Uchechukwu (“UC”) has been a Professional Nanny & Household Manager for over 10 years, working with children of all age groups, multiples, and special needs. She is one of our most prolific writers on the Care.com community site. We grabbed a coffee to learn more about her, her caregiving wisdom, and what drives her to contribute.
1. Why did you get into caregiving?
I started caregiving when I was 12. A family friend gave me my first paid babysitting job, followed by a neighbor. They realized I was good with kids, so they referred me to the families in their circle. So, what started out as occasional babysitting turned into a recurring gig and that gig blossomed into my career.
One of the biggest reasons I do this work is because I just love working with children. I love being a part of their milestones—such as being a part of a baby’s development from cooing to speaking, crawling to walking and everything in between. Being able to enrich their lives enriches mine too.
2. Can you tell me about a family you’ve worked with who has really affected your life? What made them so great?
I have been with my employer for almost 6 years and they are like my family. I am lucky to have such a positive and beautiful connection with all of them: from the parents to the children down to grandparents on both sides of the family.
This is something a lot of caregivers and families don’t have, so I am aware and grateful of how fortunate I am. What makes this family so great is the fact that they have immense respect for me as a person and a professional; the feeling is mutual! There is no power tussle, negative energy or unreasonable expectations. We are all aware of what we are supposed to bring to this partnership and we do so with love, respect and each other’s well-being in mind. Also, I can talk to them about anything and they can talk to me about anything. There is no walking on eggshells around here! Essentially, knowing how much they value and support me drives me to be the best and give them the best as well.
3. What advice would you give other caregivers and families hoping for a relationship like yours?
You can do the background check, ask a million questions, and call the references, but that’s just the surface stuff. It doesn’t paint the full picture of who a person is or his or her abilities (and limitations) as a professional. It also doesn’t tell you how a family will be once you join the household. With that in mind, my number one advice is to trust yourself and follow your intuition- you know that feeling we tend to ignore. There is this “thing” I feel when I meet a family that I know I will connect well with or walk away from. It’s hard to put into words but it’s almost like finding the right partner. The few times I ignored that “thing” I felt, I was left disappointed. So, I can’t say it enough- listen to yourself, trust your judgment and follow your intuition!
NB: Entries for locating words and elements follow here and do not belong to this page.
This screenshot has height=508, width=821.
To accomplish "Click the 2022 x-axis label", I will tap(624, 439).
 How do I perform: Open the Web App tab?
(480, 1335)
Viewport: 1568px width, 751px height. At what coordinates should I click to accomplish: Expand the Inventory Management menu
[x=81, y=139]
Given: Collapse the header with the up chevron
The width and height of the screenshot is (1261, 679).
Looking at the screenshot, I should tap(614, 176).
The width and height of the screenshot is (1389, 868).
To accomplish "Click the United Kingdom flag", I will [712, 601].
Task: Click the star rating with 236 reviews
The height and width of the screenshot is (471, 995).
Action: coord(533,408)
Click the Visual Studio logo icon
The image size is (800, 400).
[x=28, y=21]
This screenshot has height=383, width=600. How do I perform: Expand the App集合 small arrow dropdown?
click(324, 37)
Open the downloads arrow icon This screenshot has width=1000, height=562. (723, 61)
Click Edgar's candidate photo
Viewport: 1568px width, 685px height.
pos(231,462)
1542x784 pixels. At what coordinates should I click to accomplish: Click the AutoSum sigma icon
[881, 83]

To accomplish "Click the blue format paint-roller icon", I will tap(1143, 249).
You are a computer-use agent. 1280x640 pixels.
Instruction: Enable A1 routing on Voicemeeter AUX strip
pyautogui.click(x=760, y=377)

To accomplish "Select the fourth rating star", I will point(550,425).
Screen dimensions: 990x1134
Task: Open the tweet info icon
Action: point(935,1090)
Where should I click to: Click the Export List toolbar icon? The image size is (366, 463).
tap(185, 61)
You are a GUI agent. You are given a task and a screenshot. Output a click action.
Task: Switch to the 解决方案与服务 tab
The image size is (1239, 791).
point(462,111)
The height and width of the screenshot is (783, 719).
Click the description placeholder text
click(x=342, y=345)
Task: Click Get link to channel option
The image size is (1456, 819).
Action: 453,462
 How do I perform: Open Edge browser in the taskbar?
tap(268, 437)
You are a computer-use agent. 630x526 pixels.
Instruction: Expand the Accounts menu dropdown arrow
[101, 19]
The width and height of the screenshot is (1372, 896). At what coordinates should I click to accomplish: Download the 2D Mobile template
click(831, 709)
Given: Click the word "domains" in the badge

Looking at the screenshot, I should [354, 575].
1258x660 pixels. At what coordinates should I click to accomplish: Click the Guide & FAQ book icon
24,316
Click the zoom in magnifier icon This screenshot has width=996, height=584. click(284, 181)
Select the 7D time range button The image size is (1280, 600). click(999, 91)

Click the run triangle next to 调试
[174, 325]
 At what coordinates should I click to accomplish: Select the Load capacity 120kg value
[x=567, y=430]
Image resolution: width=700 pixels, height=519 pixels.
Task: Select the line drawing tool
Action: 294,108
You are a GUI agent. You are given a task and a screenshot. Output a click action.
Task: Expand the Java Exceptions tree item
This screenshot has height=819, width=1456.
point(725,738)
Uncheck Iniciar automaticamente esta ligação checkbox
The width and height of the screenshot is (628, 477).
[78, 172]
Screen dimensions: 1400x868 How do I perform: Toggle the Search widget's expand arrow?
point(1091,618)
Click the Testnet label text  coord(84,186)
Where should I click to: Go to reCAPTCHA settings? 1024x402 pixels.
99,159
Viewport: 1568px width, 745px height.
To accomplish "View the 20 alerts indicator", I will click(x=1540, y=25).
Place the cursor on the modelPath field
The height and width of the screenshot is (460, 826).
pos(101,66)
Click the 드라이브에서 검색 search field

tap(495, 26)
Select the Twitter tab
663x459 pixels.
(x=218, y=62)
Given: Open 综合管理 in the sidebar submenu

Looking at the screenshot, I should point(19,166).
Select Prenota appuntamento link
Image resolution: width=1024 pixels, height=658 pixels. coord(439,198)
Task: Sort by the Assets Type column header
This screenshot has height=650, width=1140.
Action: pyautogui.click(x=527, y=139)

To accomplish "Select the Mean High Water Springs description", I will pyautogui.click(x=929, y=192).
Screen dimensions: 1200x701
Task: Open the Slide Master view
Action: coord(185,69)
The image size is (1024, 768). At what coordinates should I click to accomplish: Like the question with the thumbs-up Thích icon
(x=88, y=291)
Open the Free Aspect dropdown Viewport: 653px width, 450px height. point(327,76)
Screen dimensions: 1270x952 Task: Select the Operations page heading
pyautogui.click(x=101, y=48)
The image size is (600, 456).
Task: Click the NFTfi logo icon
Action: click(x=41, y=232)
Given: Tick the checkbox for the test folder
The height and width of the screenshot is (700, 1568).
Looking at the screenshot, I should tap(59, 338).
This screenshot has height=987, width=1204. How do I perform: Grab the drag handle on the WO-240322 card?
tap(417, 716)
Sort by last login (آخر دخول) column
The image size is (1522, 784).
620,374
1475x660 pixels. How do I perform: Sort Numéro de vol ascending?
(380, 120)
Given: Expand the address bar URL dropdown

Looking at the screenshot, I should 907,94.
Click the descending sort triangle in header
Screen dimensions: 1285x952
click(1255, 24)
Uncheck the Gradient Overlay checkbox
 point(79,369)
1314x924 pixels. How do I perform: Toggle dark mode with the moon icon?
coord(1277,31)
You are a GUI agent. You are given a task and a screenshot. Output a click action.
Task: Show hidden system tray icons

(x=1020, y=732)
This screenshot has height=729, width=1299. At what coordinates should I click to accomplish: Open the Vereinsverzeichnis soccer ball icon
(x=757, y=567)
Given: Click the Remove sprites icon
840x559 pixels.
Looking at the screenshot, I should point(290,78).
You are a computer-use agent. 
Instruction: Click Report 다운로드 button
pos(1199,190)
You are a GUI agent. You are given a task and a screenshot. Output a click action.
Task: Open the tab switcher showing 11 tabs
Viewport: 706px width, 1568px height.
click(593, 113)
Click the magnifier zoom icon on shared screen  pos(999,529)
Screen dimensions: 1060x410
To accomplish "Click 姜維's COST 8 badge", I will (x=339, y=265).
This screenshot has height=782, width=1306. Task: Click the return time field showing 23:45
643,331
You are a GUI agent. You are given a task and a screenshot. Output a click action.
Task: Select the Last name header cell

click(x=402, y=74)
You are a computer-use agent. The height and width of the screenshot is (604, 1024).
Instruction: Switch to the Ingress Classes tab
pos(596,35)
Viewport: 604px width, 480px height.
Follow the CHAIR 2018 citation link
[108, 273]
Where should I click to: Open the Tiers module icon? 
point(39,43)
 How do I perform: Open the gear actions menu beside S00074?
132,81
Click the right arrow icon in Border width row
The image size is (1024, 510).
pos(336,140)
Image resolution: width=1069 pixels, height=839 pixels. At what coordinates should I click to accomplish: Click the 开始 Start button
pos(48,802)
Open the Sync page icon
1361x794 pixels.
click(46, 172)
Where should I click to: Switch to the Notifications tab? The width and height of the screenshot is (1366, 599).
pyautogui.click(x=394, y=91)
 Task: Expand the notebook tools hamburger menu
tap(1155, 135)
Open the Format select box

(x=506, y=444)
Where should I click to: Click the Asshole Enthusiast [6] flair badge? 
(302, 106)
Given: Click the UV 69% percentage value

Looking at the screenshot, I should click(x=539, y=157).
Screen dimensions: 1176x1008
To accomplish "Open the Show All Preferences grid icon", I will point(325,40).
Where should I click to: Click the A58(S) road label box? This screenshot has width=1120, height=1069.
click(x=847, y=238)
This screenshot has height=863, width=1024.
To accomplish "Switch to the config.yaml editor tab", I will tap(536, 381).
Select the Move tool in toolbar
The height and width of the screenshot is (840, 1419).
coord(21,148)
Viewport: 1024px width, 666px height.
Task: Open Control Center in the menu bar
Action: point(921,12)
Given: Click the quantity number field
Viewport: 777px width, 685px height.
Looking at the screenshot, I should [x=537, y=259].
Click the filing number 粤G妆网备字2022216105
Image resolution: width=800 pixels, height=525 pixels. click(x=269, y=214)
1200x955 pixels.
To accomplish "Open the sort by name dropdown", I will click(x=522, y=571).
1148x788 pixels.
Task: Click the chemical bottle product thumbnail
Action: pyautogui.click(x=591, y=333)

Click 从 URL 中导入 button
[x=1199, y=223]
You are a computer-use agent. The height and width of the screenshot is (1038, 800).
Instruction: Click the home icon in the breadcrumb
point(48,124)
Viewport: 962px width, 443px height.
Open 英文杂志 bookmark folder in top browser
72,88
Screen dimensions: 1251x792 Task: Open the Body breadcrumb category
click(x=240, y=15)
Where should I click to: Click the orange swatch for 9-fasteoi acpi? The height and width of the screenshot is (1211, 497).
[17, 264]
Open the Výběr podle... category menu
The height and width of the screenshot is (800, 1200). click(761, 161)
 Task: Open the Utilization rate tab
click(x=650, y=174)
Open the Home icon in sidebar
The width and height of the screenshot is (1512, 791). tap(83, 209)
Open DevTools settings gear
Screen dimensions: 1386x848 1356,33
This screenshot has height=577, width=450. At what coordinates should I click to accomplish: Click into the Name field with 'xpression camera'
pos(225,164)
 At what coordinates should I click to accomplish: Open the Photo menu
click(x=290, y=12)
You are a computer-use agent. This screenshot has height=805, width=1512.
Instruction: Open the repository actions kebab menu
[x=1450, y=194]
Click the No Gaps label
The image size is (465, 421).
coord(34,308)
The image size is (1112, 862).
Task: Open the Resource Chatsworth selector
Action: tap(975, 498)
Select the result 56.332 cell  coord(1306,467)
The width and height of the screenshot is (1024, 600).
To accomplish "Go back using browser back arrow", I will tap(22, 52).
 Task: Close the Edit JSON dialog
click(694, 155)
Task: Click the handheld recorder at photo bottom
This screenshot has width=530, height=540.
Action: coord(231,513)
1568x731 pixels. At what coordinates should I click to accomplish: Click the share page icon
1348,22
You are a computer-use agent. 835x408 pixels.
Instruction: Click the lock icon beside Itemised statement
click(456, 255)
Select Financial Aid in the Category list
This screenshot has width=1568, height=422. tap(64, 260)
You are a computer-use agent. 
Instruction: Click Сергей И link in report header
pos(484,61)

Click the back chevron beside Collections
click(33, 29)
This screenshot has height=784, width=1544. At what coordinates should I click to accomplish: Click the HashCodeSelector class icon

Secondly, communicate freely and often. A lot of good can be achieved through honest dialogue, just like a lot of shortcomings can be avoided or fixed if both parties are able to sit down and speak freely in a respectful manner. Speaking of respect, my third advice is to build your partnership on a respectful foundation. Don’t settle for an arrangement that leaves you questioning your integrity, worth and sanity.
Finally, give your partnership a chance to develop organically and authentically. You can’t force the good stuff! And of course, be willing to put in the work. Don’t expect what you can’t give and remember that partnership can only thrive if all the parties involved are ALL IN.
4. You’ve written over 70 amazing responses to questions on this site. Why do you contribute?
I contribute because I love sharing knowledge and information with others and learning from them as well. I take my time when writing a response because I feel that anything worth doing is worth doing well. Therefore, if I’m going to put my two cents in, I must make sure that it is something that is informative and helpful. I really enjoy reading other people’s input as well because the varying opinions and ideas are a part of what makes the Care Community functional.
5. Ok, last question: What are your hopes and dreams for the caregiving industry?
I’m looking forward to the day society will recognize that caregivers are the thread that binds many families together. In simpler terms, they are a driving force in the economy and society. The fact that millions of parents would not be able to work outside their homes (or even step out briefly) without the support of caregivers show how valuable caregivers are! Such acknowledgement will be a step in the right direction.
Furthermore, I wish that more families will be educated on what caregiving is all about- from hiring practices, to the importance of providing benefits, the primary responsibilities of a caregiver and so on. Benefits such as health insurance, overtime pay, etc. are unheard of in this field and this is partly due to lack of education, resources and support. It’s time to change that! The industry needs to establish some standards/boundaries because the “anything goes” model it’s been operating on is clearly not working.
Finally, I am equally eager to see more educative tools, resources and training made available for caregivers. One of the challenges facing the industry is the fact that anyone can wake up and take up caregiving. Lack of clear standards and training devalues the work of caregiving, which in turn devalues the industry. It’s hard enough to deal with families that believe caregivers don’t deserve much since they are “watching kids”. So, we need a respected structure and certification to say – listen world, caregivers are real professionals with value and worth. It’s important to have training/certification programs that can separate true professionals from average ones, redefine what childcare is all about and essentially, help caregivers excel in their jobs and earn good income as well.